By the mid-twentieth century, the Cold War, in which the USA and the Soviet Union fought for ideological and global superiority and employed proxy states and forces in various parts of the world, saw these powers and their allies battle for the support of MENA states and non-state actors in attempts to extend their influence over a critical geostrategic region and to exert control over energy resources. Western powers such as the USA and Britain supported Arab monarchies such as Saudi Arabia and Jordan, while Arab republican states such as Egypt and Syria were, in the main, supported by the Soviet Union. Two powerful non-Arab states in the region, Iran and Turkey, were both in the western camp for much of the Cold War era.
The creation of the state of Israel in 1948 added a new dimension to foreign intervention as a number of western powers sought to bolster and protect the new entity and ensure the easy flow of Jewish immigrants to it. Israel effectively became the bulwark of western interests in the MENA region.
Despite the end of the Cold War in 1989-1990, the region’s geostrategic significance and oil resources ensured that it would remain the target of various forms of intrigue and intervention. The discovery of large gas reserves gave even more reason to foreign powers to jostle to win influence. More recently, emerging powers, such as India and China, have also sought to access the resources in the MENA region and exert influence over state and non-state actors there. For China, the region is also critical in its belt and road initiative, which aims to tether China’s growth to an opening up of trade routes and markets with Middle East countries.
In the past decade, the involvement of a number of foreign powers in the region has been massively militarised in some countries. The shock of the MENA uprisings in 2010-2011 persuaded many foreign actors to increase their role in the region. Indeed, Syria and Libya serve as good examples of the large number of foreign actors intervening, and of the scope and scale of their interventions. The USA, Russia, a number of European states, as well as non-state military outfits from these countries have been active in military training, strategic planning and advice, on-the-ground military activity, and air attacks that have left thousands of citizens of MENA countries dead or injured. Many of these countries are also key suppliers of weapons to state and non-state actors. The rise of the Islamic State group provided a further excuse to foreign powers who wanted to maintain a presence in the region, and it became the cited reason for the increased military activity of Russia and the USA, as well as other foreign powers.

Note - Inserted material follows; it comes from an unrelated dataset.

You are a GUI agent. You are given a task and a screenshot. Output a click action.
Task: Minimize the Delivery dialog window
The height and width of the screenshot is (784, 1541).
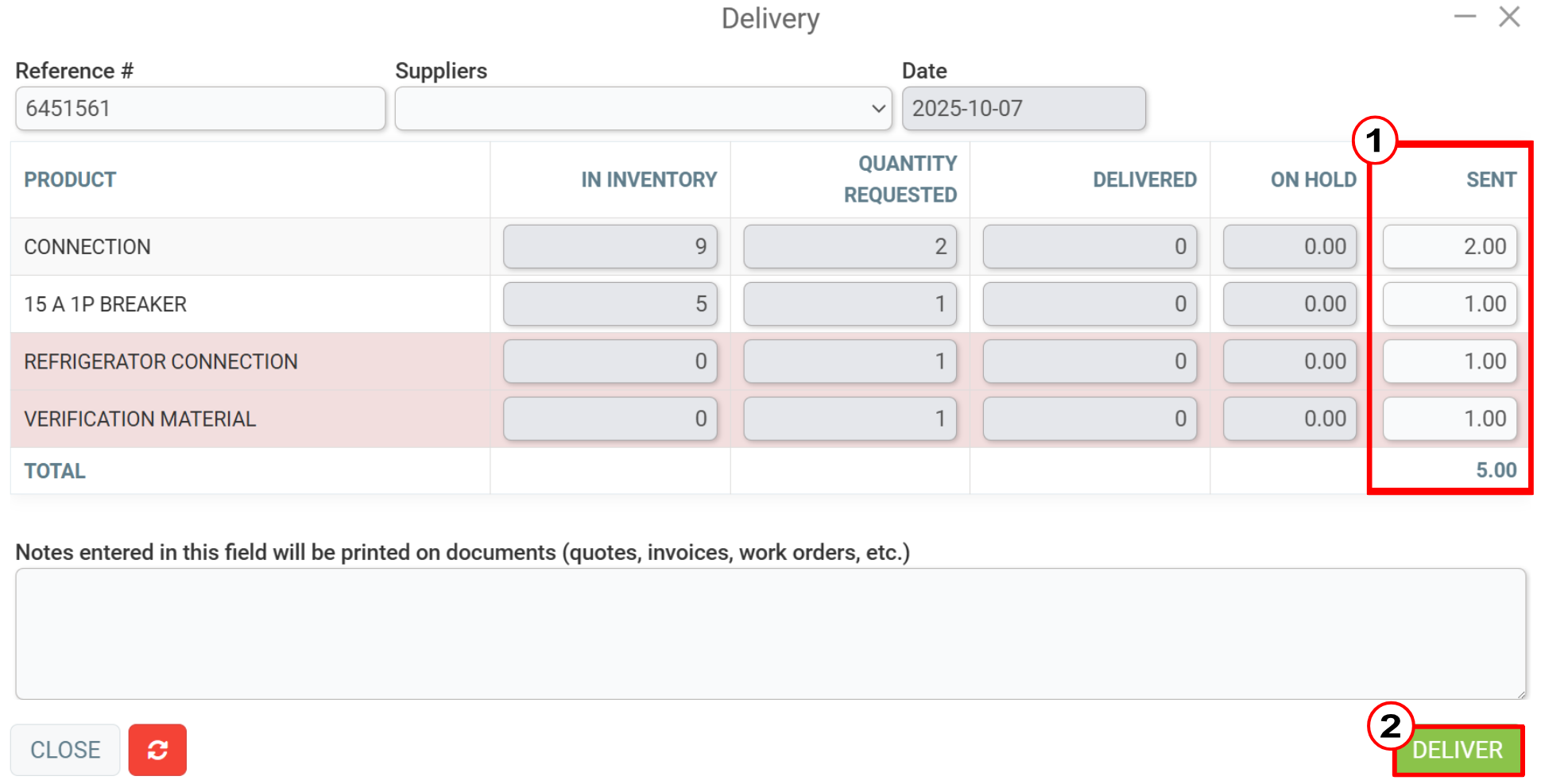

In many instances in the region, the influence and interventions of these foreign states have often led to the suppression of the popular will, facilitated the violent clampdown on dissent, and generally empowered elites against the citizenry – often with serious implications for the violations of human rights.
In the past decade, the foreign role in the MENA region has taken new and different forms, from seeking to influence youth activists through funding to largescale military intervention. These interventions have also played a role in reconfiguring political alliances and axes in the region. While current politics in the region are extremely fluid, this reconfiguration could produce developments that upset the manner in which state-to-state relations have been conducted within the region in the past half a century, and could also see radical changes in which external states exercise what influence on which state and non-state actors in the region. Will the US role continue along the same trajectory as it had been in the past? Is Russia poised to play a much larger role and develop its own set of MENA proxies and allies? How will fluctuating Turkey-USA relations affect the role of NATO in the region? Will Turkey’s and Iran’s mostly warm relations with Russia result in a new regional-foreign bloc? How will the Saudi-Israeli-American alliance play out in future and how will it affect the future of the Palestinian struggle? These and numerous other such questions are relevant in any discussion on the role of foreign actors in the MENA region.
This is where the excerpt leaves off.